In an article for South China Morning Post, 2014-15 Luce Scholar Meaghan Tobin discusses the effects of US-China trade tensions on Southeast Asia. Analysts see opportunities for economic growth as companies move operations out of China to avoid tariffs and ASEAN nations work to eliminate tariff-dodging practices.


Business is good, but Nguyen Van Khanh is nervous. The vice-chairman of Ho Chi Minh City’s shoes and leather association might be expected to count among the so-called winners of the United States’ trade war with China, especially as Vietnam’s trade with the US has intensified in the past year.

Its exports to the US surged past US$25 billion in the first five months of this year, a 36 per cent jump from the same period last year – and footwear is Vietnam’s third-most-important export to the US, worth more than US$6 billion last year.

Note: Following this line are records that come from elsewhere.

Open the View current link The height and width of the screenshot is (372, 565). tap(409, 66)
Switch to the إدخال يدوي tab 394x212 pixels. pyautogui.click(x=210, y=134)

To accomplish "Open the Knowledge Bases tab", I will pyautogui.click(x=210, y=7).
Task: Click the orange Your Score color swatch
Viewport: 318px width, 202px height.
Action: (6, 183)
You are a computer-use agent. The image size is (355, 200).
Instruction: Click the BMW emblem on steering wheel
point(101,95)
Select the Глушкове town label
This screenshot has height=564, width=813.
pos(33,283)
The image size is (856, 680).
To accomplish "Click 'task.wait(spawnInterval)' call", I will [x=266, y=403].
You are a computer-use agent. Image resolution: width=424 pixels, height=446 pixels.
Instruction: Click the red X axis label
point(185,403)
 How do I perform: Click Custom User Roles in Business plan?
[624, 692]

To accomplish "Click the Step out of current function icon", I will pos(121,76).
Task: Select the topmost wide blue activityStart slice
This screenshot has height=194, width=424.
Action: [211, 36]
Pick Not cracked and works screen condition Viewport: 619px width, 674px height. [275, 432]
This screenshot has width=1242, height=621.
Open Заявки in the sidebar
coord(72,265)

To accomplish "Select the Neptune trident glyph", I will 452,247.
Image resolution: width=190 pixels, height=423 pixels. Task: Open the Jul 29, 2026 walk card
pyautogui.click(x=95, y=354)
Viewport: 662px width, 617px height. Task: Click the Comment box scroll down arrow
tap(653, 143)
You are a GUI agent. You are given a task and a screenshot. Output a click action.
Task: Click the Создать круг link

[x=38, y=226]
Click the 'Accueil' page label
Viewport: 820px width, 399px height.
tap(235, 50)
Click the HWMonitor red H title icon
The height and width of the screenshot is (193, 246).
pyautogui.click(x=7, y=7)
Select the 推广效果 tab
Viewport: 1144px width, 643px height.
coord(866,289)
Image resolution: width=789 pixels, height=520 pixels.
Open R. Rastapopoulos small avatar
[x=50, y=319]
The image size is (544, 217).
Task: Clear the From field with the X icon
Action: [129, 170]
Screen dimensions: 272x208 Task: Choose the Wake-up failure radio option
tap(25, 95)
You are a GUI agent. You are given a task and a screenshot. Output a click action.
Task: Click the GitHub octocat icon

The relocation of manufacturing firms from China amid the trade tensions has also fuelled growth in Vietnam’s economy – though some of the firms have moved only in name, using the Southeast Asian nation as a pit stop so they can claim their products were made there. Khanh is worried this false-origin labelling is so widespread that it will become an excuse for the US to slap tariffs on an array of Vietnamese products, and he has reason to be.

In a move mirroring the opening salvo of the trade war with China, US President Donald Trump earlier this month hit Vietnam’s steel exports with duties of more than 400 per cent for allegedly originating in Taiwan and South Korea.

A year into the trade dispute, US imports from Vietnam, Taiwan, South Korea and other economies around Southeast Asia are up, but there are concerns they could be accused of tariff-dodging activities such as transhipment, risking US ire in the form of sanctions.

Some experts warn that such penalties could dampen growth for markets with already undervalued currencies, and leave them susceptible to a flood of imports from China. But if handled right, others say working to eliminate tariff-dodging practices could help Southeast Asian economies turn the rapid gains they are seeing from the trade war into long-term growth.

Such measures may also encourage firms to physically move their operations to nations in the region, which would deepen manufacturing capacity there, in addition to strengthening the integrity of customs regulations and boosting the quality of exports.